We genotyped 6,872 UM-HET3 mice for which we had full lifespan estimates (n = 3,252 females, n = 3,620 males). Of these genetic siblings 6,438 passed all genotype quality control steps at 891 markers (n = 3401 females, n = 3037 males; see Fig. 1c and ‘Genotype quality control’). To ensure balanced numbers by sex later in life, every ITP cohort initially consists of 51 male and 44 female weanlings per year, per site and treatment category, but with twofold more common untreated controls at each site. This was done to enable overly aggressive males and any wounded mice to be removed while balancing male and female numbers later in life—almost always before 550 days. The earliest minimum inclusion age in this study is T 42 , the pubescent age at which tails were docked for tissue acquisition, an age equivalent to about 12 years in humans. For numerical convenience we set the first T-age at T 35 . To compensate for twofold higher male mortality in the first 2 years of life (33% versus 16%), we included 12% more males than females in the T 42 survivorship. The earliest death was at 46 days. This left us with a small surplus of 227 males at T 365 , but by T 560 , numerical balance was restored and there were 2,930 females and 2,929 males. This age corresponds to roughly 56 years of age in humans. All individual-level data, metadata, survivorships and mortalities per 15-day interval are provided in Supplementary Table 2.

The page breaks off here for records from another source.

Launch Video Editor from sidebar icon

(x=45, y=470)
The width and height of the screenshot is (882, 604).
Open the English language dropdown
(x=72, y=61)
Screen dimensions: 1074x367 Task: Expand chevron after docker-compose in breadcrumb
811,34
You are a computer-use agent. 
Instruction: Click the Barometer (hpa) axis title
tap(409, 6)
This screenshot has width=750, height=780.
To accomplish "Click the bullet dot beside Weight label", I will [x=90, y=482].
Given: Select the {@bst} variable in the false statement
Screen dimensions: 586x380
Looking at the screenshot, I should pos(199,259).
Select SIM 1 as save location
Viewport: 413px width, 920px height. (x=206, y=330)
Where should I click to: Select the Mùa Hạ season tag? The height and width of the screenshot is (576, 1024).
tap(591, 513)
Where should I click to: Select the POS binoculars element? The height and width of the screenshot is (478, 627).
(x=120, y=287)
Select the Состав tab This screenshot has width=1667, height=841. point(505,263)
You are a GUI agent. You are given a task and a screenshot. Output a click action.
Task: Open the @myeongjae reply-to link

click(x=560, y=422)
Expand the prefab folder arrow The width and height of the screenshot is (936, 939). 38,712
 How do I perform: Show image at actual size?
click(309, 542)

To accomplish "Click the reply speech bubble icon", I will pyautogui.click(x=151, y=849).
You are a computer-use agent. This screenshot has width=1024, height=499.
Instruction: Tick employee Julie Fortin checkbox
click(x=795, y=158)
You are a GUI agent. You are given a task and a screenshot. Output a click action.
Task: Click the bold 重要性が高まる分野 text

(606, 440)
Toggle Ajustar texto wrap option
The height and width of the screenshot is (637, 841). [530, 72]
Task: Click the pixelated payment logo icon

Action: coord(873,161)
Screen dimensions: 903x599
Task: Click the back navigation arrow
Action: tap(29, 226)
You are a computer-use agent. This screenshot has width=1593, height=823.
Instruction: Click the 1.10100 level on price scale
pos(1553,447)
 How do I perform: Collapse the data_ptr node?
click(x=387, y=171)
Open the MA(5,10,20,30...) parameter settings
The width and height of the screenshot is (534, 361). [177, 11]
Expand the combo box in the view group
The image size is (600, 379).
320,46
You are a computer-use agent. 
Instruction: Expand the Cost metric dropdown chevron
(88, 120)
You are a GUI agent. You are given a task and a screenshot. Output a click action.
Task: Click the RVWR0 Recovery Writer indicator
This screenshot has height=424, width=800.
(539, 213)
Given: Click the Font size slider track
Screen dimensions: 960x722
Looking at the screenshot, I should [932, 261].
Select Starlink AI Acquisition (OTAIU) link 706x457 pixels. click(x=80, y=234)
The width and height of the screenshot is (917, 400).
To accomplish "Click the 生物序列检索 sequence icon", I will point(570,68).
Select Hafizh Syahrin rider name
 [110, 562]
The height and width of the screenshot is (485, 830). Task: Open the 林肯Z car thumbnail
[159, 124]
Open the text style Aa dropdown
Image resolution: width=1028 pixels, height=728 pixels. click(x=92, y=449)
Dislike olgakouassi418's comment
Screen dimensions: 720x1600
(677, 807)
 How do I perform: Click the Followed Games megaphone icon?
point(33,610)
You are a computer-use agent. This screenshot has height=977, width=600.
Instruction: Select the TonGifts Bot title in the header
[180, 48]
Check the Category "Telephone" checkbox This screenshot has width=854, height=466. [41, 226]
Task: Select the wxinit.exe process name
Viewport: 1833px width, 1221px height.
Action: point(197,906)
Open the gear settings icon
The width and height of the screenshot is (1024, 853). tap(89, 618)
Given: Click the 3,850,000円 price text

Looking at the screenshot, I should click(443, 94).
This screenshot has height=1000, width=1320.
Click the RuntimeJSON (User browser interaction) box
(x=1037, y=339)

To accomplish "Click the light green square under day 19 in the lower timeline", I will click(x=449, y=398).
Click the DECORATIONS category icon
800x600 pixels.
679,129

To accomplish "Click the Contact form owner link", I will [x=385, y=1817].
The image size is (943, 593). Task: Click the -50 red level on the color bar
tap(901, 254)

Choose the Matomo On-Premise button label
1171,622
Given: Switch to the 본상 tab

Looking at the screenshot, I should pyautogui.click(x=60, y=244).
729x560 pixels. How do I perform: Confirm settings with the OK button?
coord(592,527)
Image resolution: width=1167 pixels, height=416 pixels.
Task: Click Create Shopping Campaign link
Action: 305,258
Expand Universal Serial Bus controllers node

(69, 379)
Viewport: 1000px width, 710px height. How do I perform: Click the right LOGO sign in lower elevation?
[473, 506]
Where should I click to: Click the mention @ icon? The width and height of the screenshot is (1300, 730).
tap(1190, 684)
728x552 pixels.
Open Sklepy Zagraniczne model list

We genotyped two major categories of mice—those not treated with any dietary intervention and mice treated with a dietary supplement that did not modify lifespan significantly on a per-drug basis using standard statistical criteria76,77,78. These latter mice have been referred to as ‘no drug effect’ (NDE) cases. However, when data are combined across the entire class of these individually ‘ineffective’ agents from 2004 to 2013, there is a highly significant combined effect that is positive on lifespan (Fig. 2i,j).

Husbandry

Mice were weaned into same-sex cages—three males or four females per cage—at 20 ± 1 days (ref. 22). They lived together from weaning to death without any replacements within cages. As a result, most mice lived alone after ~1,000 days, a factor to consider with respect to mortality risks, but not yet integrated into our analysis. From 2004 until 2013, all sites used NIH-31 standard diets. For breeding cages, UM used Purina 5008, UT used Teklad 7912, and JL used Purina 5K52. For mice up to ~122 days, UM used Purina 5001, UT used Teklad 7912, and JL used Purina 5LG6. After 2004, a single control diet—LabDiet 5LG6—was used by all sites. Mice were monitored daily for signs of ill health and aggression and euthanized if moribund. Tails were obtained at 42 ± 2 days for DNA extraction. Body mass at this age was acquired for 2,459 mice, and at half-year intervals for 4,688 mice at 183 days (6 months), and down to 2,208 mice at 730 days (24 months). Our analysis includes four experimental variables—sex, site, dietary drug treatment and cohort year (Supplementary Table 3). The class of nominally ineffective treatments included in this study are listed on Mouse Phenome Database ITP Portal under the acronyms 4OHPBN, CAPEhi, CAPElo, Cur, Enal, FOhi, FOlo, GTE, HBX, I767d, MB, MCTO, MET, NFP, OAA, Res07, Reshi3, Reslo3, Simhi, Simlo and UA.